Brett Jordan, Unsplash

In Berlin, Germany, a fox has embarked on a crime spree that puts Dora the Explorer’s Swiper completely to shame.

CNN-News18 reports that residents of Zehlendorf, a locality in southeastern Berlin, spent weeks scratching their heads as shoes continued to disappear from their stoops and patios overnight. After posting about the mystery on a neighborhood watch site and reading accounts from various bewildered barefooters, a local named Christian Meyer began to think the thief might be a fox.

He was right. Meyer caught sight of the roguish robber with a mouthful of flip-flop and followed him to a field, where he found more than 100 stolen shoes. The fox appears to have an affinity for Crocs, but the cache also contained sandals, sneakers, a pair of rubber boots, and one black ballet flat, among other footwear. Unfortunately, according to BBC News, Meyer’s own vanished running shoe was nowhere to be seen.

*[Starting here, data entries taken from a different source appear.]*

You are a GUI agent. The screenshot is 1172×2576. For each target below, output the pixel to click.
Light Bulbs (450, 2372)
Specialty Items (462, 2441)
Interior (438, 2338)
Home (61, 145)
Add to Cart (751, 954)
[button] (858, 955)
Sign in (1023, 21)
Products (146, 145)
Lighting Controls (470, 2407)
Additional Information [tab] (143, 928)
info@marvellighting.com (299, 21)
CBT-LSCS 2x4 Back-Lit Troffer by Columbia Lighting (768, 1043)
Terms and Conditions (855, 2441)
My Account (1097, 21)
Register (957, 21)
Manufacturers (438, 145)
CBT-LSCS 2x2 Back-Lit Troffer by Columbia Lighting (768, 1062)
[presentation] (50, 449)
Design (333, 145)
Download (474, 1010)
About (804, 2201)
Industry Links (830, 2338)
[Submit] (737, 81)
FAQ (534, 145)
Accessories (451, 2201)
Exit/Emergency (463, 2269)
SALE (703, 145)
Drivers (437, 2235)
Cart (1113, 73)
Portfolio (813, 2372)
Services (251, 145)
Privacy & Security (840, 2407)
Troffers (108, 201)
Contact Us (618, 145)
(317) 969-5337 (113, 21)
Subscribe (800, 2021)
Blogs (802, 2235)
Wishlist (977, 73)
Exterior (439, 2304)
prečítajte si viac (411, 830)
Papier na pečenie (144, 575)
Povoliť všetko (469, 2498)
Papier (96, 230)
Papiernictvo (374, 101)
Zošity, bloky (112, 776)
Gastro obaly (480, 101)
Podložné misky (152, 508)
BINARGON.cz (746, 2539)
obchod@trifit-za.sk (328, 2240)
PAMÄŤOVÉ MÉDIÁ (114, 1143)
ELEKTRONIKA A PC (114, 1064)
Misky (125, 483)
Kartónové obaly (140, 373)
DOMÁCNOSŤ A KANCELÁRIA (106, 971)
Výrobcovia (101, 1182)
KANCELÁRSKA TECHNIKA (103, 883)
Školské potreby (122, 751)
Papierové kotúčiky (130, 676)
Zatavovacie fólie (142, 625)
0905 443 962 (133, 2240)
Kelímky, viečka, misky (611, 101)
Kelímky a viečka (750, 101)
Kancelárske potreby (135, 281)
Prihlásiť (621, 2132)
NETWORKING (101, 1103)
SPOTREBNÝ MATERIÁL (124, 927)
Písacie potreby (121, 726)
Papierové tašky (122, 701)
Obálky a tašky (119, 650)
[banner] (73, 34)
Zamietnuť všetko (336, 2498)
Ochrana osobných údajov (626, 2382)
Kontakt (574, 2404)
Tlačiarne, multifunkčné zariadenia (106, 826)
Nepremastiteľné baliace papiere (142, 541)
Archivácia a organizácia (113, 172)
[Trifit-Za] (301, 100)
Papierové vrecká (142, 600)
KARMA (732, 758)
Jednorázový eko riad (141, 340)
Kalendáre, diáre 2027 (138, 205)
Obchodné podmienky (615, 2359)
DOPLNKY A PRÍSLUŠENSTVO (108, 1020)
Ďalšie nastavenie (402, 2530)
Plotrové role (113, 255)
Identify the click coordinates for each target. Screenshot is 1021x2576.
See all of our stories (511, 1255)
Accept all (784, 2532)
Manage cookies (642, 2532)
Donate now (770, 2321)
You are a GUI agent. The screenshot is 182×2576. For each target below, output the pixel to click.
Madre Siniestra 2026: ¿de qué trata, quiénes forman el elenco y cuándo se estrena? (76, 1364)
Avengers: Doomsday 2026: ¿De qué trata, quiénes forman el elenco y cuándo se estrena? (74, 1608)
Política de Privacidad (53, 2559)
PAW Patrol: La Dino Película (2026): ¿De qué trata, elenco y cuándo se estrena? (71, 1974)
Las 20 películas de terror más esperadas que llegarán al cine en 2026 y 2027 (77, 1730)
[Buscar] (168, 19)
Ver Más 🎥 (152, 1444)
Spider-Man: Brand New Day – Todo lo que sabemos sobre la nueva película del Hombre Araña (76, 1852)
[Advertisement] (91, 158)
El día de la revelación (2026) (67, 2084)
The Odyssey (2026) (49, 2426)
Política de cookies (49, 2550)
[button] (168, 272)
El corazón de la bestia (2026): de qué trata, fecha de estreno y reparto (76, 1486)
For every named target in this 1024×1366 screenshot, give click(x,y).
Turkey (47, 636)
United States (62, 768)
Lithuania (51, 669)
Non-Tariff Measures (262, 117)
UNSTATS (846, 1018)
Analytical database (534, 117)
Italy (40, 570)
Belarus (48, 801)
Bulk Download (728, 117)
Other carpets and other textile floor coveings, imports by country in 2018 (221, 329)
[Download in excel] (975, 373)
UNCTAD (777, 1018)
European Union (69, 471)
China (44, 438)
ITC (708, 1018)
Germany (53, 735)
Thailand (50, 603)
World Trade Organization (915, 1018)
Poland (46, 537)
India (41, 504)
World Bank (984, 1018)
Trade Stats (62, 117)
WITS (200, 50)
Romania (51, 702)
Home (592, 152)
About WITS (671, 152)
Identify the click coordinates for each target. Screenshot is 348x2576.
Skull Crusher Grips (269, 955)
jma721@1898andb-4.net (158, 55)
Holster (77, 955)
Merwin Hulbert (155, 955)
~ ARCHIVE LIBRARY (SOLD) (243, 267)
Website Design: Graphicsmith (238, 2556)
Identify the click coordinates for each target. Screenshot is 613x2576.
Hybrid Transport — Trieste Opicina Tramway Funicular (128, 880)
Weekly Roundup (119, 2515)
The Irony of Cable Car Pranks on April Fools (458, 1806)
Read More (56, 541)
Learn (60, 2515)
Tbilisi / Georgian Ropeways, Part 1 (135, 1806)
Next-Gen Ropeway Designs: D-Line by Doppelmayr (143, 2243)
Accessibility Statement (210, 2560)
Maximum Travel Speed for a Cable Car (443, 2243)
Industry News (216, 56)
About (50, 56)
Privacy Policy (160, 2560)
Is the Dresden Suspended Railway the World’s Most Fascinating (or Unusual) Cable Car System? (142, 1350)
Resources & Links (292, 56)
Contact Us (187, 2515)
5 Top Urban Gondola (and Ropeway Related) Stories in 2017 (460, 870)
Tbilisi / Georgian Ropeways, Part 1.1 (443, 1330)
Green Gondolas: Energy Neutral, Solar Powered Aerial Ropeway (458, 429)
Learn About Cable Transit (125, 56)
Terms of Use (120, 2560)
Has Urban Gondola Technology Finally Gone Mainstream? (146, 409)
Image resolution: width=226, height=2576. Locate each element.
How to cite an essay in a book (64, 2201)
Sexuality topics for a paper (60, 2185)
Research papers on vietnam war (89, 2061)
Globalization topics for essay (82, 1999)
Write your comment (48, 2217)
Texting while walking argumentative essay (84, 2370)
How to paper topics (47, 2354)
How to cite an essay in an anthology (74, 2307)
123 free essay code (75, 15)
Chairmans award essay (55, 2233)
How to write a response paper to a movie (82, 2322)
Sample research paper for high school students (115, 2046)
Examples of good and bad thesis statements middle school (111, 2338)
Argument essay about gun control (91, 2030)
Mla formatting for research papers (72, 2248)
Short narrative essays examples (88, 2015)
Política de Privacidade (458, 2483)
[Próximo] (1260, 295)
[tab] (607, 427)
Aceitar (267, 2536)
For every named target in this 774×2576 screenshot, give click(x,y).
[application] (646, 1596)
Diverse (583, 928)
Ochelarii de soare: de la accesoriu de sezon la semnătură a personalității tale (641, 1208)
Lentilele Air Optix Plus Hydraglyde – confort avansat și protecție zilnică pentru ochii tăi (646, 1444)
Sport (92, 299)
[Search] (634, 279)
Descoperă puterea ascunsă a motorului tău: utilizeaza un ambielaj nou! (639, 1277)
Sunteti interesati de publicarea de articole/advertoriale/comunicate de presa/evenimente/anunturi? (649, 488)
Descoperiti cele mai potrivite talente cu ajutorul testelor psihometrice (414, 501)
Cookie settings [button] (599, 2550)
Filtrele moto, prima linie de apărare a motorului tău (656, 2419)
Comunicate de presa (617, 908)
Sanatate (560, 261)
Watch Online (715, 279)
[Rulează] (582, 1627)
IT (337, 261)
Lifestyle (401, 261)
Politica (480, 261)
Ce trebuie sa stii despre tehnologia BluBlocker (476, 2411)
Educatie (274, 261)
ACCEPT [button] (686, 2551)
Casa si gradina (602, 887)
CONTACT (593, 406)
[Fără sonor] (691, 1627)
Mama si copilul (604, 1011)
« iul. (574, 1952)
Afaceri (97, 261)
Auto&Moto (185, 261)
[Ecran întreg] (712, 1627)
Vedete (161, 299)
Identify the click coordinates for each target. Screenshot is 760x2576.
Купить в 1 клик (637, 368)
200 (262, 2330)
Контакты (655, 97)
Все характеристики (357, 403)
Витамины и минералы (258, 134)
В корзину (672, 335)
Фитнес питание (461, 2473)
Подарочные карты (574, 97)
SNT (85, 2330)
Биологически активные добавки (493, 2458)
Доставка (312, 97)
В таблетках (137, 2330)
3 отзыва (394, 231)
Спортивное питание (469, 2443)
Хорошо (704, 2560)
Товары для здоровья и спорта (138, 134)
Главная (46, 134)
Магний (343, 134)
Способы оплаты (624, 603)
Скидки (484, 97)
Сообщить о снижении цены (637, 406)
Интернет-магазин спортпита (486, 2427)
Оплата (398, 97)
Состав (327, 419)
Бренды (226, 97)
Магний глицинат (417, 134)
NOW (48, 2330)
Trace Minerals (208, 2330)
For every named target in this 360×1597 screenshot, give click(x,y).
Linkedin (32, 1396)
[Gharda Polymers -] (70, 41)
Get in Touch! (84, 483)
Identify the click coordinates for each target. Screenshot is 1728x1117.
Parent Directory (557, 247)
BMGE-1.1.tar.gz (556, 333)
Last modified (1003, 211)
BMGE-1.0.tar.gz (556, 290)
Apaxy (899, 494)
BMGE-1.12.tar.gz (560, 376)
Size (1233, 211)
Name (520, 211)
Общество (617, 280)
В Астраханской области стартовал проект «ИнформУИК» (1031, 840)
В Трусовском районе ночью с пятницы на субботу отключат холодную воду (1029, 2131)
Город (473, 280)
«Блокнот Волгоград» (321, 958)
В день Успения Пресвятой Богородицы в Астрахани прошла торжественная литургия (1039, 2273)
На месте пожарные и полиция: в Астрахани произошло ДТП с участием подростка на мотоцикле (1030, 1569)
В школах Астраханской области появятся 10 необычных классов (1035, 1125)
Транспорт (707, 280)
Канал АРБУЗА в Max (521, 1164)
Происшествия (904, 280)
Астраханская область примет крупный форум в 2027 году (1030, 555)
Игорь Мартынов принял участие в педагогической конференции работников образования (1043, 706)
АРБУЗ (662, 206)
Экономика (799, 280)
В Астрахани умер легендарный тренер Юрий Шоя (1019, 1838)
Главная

Foxes are known for their playfulness, and it’s not uncommon for one to trot off with an item left unattended in a yard. Birmingham & Black Country Wildlife explains that foxes are drawn to “things that smell good,” which, to a fox, includes dog toys, balls, gardening gloves, and worn shoes. And if your former cat’s backyard gravesite is suddenly empty one day, you can probably blame a fox for that, too; they bury their own food to eat later, so a deceased pet is basically a free meal.

The fate of Zehlendorf’s furriest burglar remains unclear, but The Cut’s Amanda Arnold has a radical idea: that the residents simply let the fox keep what is obviously a well-curated collection.